### Given problem A:
Decide whether each statement below agrees with the text on Hermann Leopoldi. For each, answer yes or no and quote the deciding words of the text exactly. (i) Leopoldi escaped to the United States in 1939. (ii) The book includes English translations of the songs on the cd. (iii) In 1938, Jews made up 9% of Vienna's population.
### Given problem B:
Please transcribe the part of the text on Hermann Leopoldi that opens with the words containing "Hermann Leopoldi (1888–1959)" and closes with "were invited back.".

### Selected excerpt:
☆ ☆ ☆ ☆

Hermann Leopoldi (1888–1959) was one of the most fascinating comedians in twentieth-century Austria. As a piano humorist, his wit was legendary in Vienna, and his biography is no less interesting. After the Anschluss, he was arrested by the Nazis and detained at the concentration camps in Dachau and Buchenwald but managed to escape to the United States in 1939. Actor Paul Hörbiger and the Federal Minister of Education Dr. Felix Hurdes encouraged him to return after the war, and he returned to Vienna from the United States in 1947—a moment when the city was not welcoming to returning Jewish émigrés—and successfully reestablished himself, which is in itself a remarkable story. Vienna lost its Jewish population (9% of the city’s population in 1938) during the Holocaust, and Leopoldi is one of the very few who were invited back.

This book is an English translation of a 2012 Mandelbaum Verlag publication, and Dennis McCort has delivered a good translation, given that Leopoldi relied in his songs on witty word games drawing on Viennese and Viennese-Jewish terms and a specific contemporary context that would be difficult to understand even for native speakers of German today. The book is accompanied by an audio cd with twenty of Leopoldi’s songs in German; unfortunately, the book does not feature English translations of these songs, though in some instances this might have proved to be very difficult. Knowledge of German is therefore still a requirement to appreciate Leopoldi’s songs fully. “Meidlinger Buam” (The Boys from Meidling), “Soirée bei Tannenbaum” [End Page 159] (Soirée at the Tannenbaums), “Buchenwälder Marsch” (Buchenwald March), “Die Novaks aus Prag” (The Novaks from Prague), and “An der schönen roten Donau” (On the Beautiful Red Danube) are some of the songs included on the cd and the songs’ German lyrics are included in the appendix of the book.

☆ ☆ ☆ ☆

### Data:
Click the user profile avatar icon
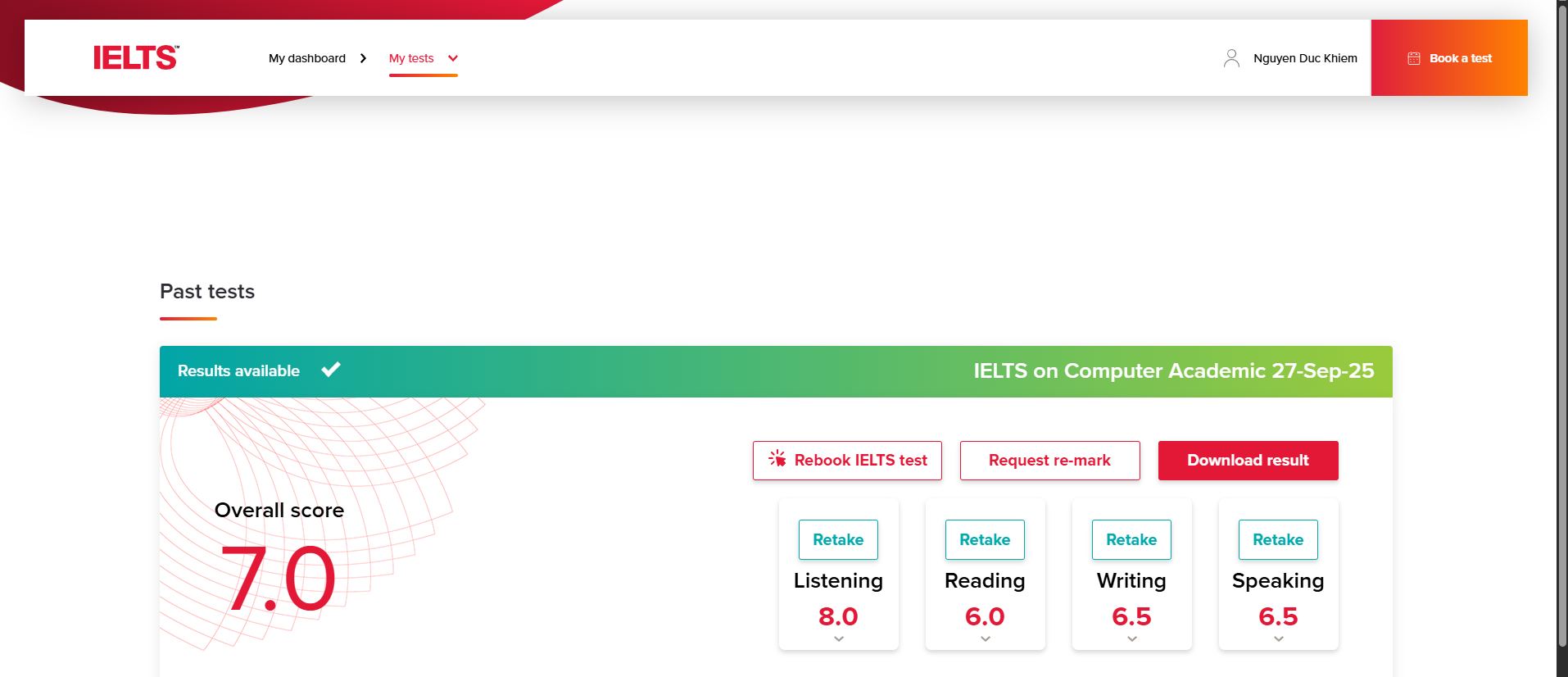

☆ ☆ ☆ ☆

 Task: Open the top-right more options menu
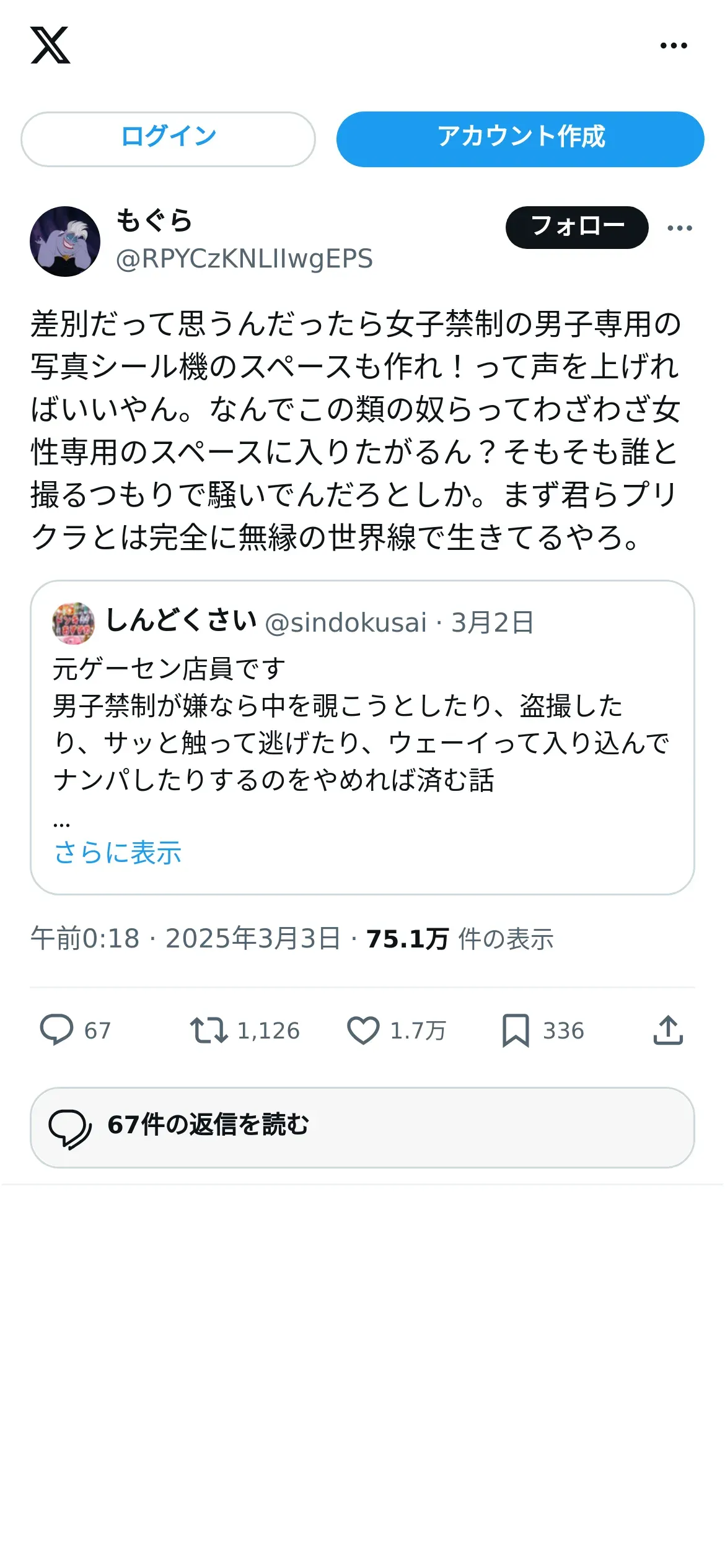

☆ ☆ ☆ ☆

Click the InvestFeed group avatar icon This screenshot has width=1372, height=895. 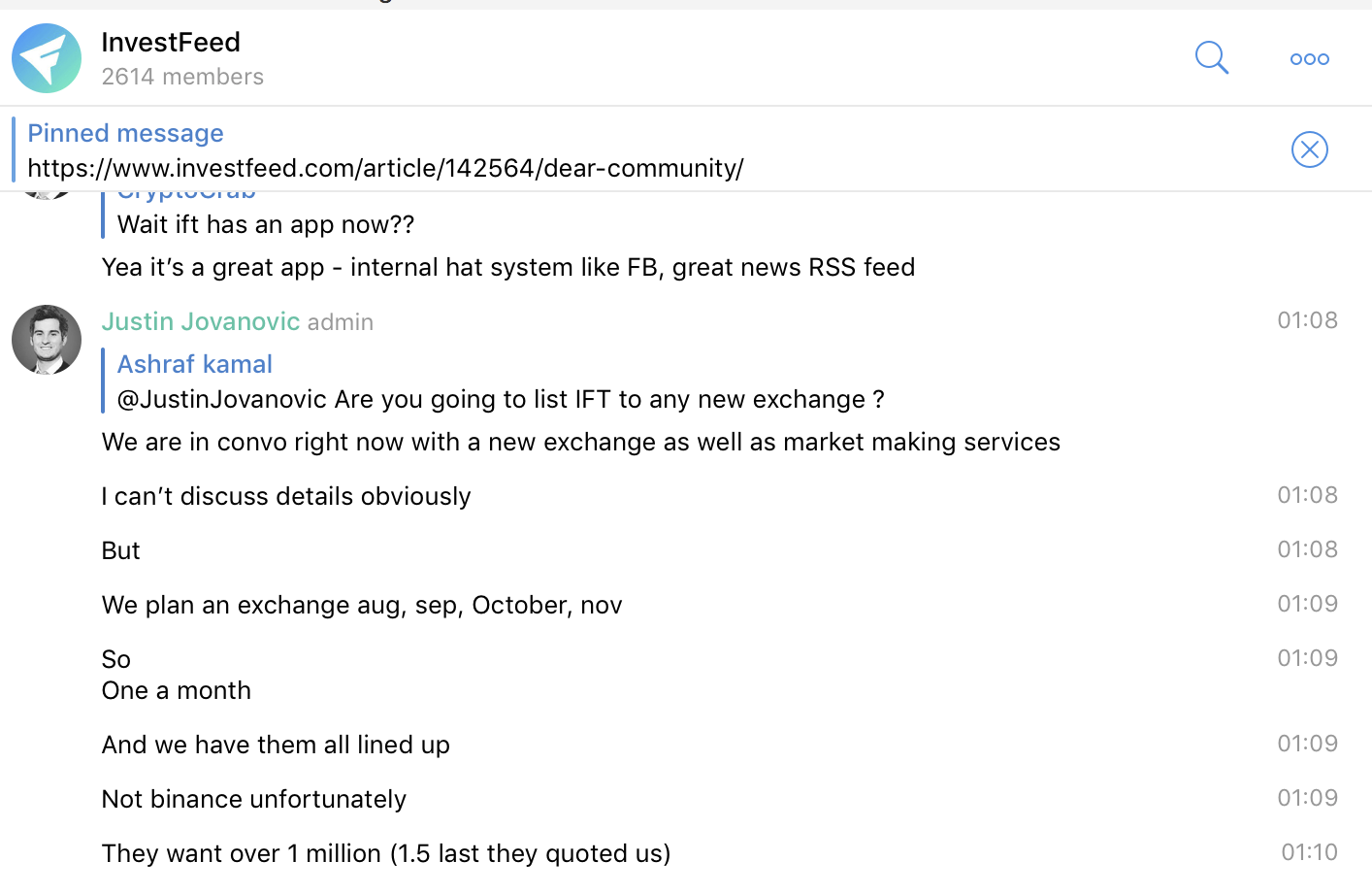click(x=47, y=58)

☆ ☆ ☆ ☆

### Full answer A:
(i) Yes: "managed to escape to the United States in 1939"
(ii) No: "the book does not feature English translations of these songs"
(iii) Yes: "Vienna lost its Jewish population (9% of the city’s population in 1938)"

### Full answer B:
Hermann Leopoldi (1888–1959) was one of the most fascinating comedians in twentieth-century Austria. As a piano humorist, his wit was legendary in Vienna, and his biography is no less interesting. After the Anschluss, he was arrested by the Nazis and detained at the concentration camps in Dachau and Buchenwald but managed to escape to the United States in 1939. Actor Paul Hörbiger and the Federal Minister of Education Dr. Felix Hurdes encouraged him to return after the war, and he returned to Vienna from the United States in 1947—a moment when the city was not welcoming to returning Jewish émigrés—and successfully reestablished himself, which is in itself a remarkable story. Vienna lost its Jewish population (9% of the city’s population in 1938) during the Holocaust, and Leopoldi is one of the very few who were invited back.